ChatGPT releases a new plug in that could change data analysis, Threads continues to grow to almost 100 million users and Robots hold a press conference to tell us that they are not after our jobs.
These and more top tech news stories on Hashtag Trending.
I’m your host Jim Love, CIO of IT World Canada and Tech News Day in the US.
ChatGPT announced the general availability of GPT-4 last week and that in itself is a milestone of interest to users of the free version. Paid users have had access to GTP-4 for a few months along with a list of plug-ins that extend its use, allowing, for example, access to the internet beyond ChatGPT’s previous limit of September 2021. These plug-ins are in beta, but many are quite reliable and robust, adding significant capabilities to the existing model.

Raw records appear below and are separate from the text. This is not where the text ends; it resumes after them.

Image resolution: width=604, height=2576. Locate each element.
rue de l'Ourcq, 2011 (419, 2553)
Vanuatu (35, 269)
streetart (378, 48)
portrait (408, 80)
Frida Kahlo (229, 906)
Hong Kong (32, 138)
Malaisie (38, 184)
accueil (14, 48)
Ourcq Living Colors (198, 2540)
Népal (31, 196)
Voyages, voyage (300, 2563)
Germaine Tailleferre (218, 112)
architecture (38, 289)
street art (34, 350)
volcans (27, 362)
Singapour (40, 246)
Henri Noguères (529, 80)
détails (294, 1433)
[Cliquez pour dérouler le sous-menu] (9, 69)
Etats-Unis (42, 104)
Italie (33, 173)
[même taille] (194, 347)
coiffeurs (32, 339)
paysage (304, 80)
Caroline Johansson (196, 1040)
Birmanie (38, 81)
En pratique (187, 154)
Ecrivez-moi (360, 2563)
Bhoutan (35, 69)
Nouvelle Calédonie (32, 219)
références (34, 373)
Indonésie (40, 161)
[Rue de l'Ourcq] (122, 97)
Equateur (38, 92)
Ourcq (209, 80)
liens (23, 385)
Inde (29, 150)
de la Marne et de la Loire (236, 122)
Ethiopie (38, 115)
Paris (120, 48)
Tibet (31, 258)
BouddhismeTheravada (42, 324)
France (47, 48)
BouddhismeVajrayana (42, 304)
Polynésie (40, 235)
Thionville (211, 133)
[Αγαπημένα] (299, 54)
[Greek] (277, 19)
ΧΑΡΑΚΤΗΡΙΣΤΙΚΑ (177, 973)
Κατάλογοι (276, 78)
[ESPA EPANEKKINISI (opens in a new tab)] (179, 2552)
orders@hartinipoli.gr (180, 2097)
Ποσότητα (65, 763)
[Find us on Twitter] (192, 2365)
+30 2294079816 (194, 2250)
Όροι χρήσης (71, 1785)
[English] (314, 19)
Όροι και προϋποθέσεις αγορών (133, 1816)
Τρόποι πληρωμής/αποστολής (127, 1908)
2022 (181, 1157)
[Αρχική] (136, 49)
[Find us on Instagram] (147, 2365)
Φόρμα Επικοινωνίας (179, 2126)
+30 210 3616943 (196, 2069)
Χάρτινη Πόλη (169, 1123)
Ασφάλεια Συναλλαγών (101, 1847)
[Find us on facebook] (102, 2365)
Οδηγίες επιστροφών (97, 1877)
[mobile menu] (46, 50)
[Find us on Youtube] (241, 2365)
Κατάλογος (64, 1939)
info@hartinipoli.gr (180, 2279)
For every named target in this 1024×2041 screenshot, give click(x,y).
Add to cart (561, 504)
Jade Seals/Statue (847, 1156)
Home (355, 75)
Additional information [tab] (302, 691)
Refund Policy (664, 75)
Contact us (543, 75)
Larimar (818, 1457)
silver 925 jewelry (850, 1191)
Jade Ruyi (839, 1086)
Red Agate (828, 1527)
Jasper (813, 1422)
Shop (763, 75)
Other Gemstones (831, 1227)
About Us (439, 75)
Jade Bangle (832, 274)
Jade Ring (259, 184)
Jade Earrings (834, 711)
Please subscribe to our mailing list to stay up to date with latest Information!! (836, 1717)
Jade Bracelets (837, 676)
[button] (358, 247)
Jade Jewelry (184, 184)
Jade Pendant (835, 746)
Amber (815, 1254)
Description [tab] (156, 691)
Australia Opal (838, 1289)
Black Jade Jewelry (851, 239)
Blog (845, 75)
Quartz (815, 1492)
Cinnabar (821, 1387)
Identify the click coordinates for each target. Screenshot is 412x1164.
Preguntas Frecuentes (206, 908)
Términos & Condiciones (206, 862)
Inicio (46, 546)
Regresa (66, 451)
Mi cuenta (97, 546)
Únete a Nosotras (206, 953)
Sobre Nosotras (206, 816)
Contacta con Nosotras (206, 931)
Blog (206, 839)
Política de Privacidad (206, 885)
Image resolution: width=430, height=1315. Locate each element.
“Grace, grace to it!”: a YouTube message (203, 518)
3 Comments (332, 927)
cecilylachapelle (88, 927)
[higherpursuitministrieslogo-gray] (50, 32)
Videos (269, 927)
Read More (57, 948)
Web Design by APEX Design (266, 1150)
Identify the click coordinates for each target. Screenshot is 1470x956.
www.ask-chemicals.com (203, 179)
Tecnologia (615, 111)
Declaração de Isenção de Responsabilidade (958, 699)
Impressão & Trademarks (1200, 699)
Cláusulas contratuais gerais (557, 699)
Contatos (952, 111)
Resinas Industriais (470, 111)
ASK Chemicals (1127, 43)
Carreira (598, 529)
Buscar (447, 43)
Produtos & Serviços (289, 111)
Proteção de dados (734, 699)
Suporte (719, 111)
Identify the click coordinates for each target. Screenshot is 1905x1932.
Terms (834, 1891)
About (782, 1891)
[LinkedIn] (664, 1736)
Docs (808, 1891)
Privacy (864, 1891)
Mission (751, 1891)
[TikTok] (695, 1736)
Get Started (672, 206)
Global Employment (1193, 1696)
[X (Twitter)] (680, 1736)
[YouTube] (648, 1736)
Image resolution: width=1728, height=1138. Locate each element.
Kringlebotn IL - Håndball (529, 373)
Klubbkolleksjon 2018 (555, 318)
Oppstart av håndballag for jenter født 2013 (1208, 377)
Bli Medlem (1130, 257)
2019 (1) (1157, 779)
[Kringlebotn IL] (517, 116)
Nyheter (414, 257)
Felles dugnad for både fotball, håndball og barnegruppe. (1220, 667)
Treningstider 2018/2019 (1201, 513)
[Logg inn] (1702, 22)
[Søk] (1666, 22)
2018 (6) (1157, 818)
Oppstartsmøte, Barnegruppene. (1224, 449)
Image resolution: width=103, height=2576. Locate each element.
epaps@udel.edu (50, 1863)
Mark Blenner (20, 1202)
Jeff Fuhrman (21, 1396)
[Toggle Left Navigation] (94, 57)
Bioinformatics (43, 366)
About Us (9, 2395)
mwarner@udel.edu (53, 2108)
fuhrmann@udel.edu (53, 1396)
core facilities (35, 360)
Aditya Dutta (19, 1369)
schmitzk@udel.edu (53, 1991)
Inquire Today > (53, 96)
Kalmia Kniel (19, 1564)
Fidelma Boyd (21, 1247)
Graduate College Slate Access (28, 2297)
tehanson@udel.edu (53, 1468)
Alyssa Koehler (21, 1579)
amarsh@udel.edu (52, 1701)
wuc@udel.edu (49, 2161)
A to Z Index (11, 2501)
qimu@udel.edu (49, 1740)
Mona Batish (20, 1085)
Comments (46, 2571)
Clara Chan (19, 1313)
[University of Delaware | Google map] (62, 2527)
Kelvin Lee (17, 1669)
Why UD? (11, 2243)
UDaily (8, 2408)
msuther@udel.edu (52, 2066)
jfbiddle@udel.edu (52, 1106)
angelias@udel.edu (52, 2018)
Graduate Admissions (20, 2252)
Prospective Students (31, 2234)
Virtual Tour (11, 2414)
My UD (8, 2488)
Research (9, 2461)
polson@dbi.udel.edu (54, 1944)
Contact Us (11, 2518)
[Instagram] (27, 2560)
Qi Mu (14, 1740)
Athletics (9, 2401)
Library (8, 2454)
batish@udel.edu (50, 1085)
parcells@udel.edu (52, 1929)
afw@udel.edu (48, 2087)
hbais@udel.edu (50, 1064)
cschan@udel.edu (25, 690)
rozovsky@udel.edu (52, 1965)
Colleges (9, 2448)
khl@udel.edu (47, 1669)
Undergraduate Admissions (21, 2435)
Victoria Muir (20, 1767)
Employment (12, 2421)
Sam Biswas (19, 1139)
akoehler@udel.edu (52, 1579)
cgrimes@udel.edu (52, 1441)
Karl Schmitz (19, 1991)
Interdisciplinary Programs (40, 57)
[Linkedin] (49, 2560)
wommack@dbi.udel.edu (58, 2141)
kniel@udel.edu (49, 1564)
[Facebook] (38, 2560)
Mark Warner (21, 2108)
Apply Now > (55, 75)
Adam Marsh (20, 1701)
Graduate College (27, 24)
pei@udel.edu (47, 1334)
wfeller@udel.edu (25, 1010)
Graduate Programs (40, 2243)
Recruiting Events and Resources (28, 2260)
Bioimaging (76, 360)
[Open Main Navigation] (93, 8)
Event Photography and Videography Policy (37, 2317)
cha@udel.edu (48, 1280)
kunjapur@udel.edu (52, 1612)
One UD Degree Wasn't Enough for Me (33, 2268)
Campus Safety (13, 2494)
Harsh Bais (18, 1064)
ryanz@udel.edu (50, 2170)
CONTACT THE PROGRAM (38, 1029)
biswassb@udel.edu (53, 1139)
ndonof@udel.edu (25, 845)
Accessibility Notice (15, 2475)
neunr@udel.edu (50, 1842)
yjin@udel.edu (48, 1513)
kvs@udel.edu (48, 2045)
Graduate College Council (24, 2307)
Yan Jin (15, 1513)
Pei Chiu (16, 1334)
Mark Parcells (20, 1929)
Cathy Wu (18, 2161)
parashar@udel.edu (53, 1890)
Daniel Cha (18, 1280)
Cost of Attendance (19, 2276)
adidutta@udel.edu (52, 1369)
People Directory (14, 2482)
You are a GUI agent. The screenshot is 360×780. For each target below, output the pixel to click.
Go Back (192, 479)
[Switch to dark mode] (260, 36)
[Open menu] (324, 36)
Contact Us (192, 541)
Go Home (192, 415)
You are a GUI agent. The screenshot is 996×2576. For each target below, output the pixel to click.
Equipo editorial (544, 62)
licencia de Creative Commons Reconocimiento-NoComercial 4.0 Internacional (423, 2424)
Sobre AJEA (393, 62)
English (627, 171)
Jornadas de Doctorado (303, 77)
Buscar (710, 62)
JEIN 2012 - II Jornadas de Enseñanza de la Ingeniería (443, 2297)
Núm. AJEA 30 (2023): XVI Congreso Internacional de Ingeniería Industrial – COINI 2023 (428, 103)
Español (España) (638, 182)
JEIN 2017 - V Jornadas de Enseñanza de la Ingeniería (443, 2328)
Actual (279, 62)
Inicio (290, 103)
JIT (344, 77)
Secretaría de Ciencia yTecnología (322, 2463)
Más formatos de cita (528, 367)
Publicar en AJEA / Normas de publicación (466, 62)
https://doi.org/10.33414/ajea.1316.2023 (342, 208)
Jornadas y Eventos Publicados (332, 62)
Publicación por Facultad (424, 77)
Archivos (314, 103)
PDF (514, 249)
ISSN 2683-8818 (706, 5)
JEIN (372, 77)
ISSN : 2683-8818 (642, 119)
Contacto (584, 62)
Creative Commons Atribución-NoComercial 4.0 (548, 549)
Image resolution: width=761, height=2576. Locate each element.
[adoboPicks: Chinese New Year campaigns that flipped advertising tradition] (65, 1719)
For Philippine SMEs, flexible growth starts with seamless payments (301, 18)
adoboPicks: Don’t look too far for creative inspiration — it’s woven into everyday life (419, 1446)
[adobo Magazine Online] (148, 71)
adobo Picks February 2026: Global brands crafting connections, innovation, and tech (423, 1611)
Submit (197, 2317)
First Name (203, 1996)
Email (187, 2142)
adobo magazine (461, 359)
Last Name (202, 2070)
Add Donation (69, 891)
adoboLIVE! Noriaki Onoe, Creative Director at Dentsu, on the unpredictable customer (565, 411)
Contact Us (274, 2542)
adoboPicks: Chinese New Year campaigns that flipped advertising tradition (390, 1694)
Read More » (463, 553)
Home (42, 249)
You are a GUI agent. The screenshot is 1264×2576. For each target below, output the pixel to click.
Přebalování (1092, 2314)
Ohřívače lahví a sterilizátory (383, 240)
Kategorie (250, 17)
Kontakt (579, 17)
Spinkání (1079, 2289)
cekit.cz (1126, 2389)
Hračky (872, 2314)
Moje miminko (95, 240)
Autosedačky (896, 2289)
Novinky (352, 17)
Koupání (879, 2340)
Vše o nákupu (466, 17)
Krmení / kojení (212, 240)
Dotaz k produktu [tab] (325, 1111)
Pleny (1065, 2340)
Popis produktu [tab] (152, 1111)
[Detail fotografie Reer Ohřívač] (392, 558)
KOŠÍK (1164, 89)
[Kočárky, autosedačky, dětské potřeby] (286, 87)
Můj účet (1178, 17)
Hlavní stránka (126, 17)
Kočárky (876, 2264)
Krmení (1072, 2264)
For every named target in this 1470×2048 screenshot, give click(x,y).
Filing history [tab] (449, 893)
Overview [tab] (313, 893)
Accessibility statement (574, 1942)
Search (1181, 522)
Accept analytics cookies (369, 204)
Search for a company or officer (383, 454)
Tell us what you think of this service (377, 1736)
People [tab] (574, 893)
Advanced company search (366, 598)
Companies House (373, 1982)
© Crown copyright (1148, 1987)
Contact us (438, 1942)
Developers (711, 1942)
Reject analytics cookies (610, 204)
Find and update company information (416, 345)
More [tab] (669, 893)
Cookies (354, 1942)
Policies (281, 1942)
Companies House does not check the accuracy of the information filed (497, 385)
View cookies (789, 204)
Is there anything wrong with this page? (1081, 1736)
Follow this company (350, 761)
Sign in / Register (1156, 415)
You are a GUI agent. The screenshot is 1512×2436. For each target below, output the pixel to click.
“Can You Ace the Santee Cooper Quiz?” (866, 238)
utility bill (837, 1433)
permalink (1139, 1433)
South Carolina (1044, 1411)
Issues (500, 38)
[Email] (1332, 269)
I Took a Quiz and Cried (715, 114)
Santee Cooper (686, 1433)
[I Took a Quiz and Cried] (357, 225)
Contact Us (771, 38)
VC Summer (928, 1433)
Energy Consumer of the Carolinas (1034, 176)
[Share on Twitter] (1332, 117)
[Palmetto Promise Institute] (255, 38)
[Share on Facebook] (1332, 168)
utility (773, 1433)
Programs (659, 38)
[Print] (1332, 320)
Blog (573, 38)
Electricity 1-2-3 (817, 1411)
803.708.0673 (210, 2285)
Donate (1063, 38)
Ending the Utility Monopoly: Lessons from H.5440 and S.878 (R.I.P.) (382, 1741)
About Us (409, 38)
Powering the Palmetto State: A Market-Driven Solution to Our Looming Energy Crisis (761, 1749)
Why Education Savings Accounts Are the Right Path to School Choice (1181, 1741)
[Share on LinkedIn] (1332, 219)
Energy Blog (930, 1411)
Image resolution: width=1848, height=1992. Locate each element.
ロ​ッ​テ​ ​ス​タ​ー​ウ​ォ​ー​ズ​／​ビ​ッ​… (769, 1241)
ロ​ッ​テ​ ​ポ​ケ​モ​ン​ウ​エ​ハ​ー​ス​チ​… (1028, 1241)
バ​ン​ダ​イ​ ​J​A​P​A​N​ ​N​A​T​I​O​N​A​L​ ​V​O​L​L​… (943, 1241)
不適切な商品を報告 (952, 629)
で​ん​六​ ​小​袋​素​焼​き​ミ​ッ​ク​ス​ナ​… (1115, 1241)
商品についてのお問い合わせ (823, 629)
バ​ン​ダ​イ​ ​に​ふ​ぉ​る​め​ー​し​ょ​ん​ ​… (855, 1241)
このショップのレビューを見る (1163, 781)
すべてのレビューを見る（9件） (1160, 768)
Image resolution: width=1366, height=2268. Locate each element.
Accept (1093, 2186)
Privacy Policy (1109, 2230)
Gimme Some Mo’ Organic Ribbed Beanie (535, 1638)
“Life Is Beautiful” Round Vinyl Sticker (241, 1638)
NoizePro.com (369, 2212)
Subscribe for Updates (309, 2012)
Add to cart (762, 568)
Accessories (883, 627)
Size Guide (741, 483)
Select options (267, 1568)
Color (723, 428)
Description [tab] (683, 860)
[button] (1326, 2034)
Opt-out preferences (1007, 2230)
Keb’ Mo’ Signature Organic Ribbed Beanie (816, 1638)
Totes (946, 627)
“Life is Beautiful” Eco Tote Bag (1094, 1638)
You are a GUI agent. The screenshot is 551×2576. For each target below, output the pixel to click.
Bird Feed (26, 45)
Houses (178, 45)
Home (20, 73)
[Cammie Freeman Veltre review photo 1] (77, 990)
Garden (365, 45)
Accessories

But two announcements made by OpenAI have some real significance. One was about an upcoming “tuning” of GPT-4 which some report will have a significant impact and increase its capabilities by an amazing amount. We’ll pursue this further and have an update later this week.
But it also has some abilities that go well beyond coding and at least in early exploration, I don’t want to use superlatives too much but this may revolutionize data analysis. Yes, I said, revolutionize.
Code interpreter will allow the user to link a file and have GPT-4 analyze the data, even performing mathematical analysis, give insights into the data and even create charts.
The data supplied to it need not be formatted, and can even come from documents like PDFs.
From early reviews of those who have used it and demos, the potential for this new plug-in is extraordinary. Our own analytics area will be diving into this and we’ll have more news in ITWorldCanada.com
Sources include: Too many to list (we’ve been looking at this all weekend on articles, papers and YouTube videos and we used GPT-4 to provide us with additional information) but there’s a good summary at Plain English and the Indian Express
Mark Zuckerberg’s new “twitter killer” continues to grow. According to various sources the new social media program had the fastest initial growth of any application in its first hour, beating even ChatGPT. Over the weekend, Threads reached 100 million users signed up, a feat that took Twitter over four years to accomplish.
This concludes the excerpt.